▶ **Consigne**:
Répondez s'il vous plaît à ces questions sur le texte consacré à Haïti, une réponse par ligne :
(a) Sur quoi le régime néocolonial fonde-t-il son pouvoir ?
(b) Selon l'enquête de la Cour supérieure des comptes et du contentieux administratif, quel montant de fonds publics les entreprises de Jovenel Moïse ont-elles détourné ?
(c) Sur quoi portait le scandale qui a éclaté en Haïti au sujet de Michel Martelly ?

▶ **Extrait de page**:
----------

La situation de subordination d’Haïti par rapport aux puissances impérialistes constitue un facteur déterminant dans la crise sociale actuelle. Ce régime néocolonial fonde son pouvoir sur la corruption des élites politiques et sur une bourgeoisie locale moribonde. Elle maintient un système de ségrégation sociale dans lequel la majorité de la population est contrainte de vivre dans la misère la plus abjecte. Cette situation résulte directement de la corruption des élites politiques qui sont sous l’influence d’acteurs étrangers. Ainsi, une enquête de la Cour supérieure des comptes et du contentieux administratif d’Haïti révèle que les entreprises du président Jovenel Moïse, largement financées par des investisseurs étrangers, ont détourné deux millions de dollars de fonds publics. En plus de ces sommes, deux milliards, provenant du programme de pétrole à prix réduit Petrocaribe mis en place par le Venezuela, ont également été volés sous la présidence du mentor et prédécesseur de Moïse, Michel Martelly. Ce dernier avait d’ailleurs pu compter sur le soutien de l’ambassade des États-Unis lorsqu’un scandale a éclaté en Haïti concernant sa citoyenneté qui aux dires de plusieurs n’était pas haïtienne, mais états-unienne.

----------

▶ **Extrait des données**:
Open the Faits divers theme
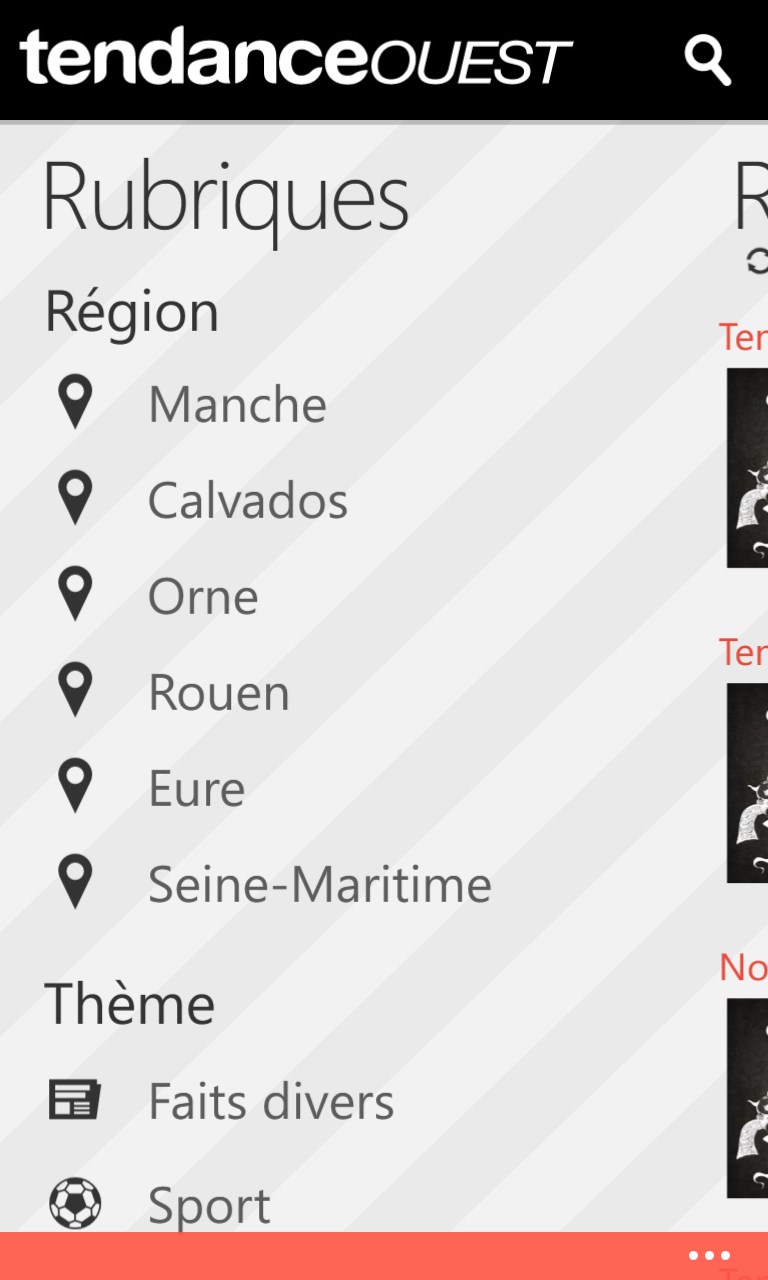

----------

▶ **Résultat de l'exercice**:
(a) Sur la corruption des élites politiques et sur une bourgeoisie locale moribonde.
(b) Deux millions de dollars.
(c) Sur sa citoyenneté, qui aux dires de plusieurs n'était pas haïtienne, mais états-unienne.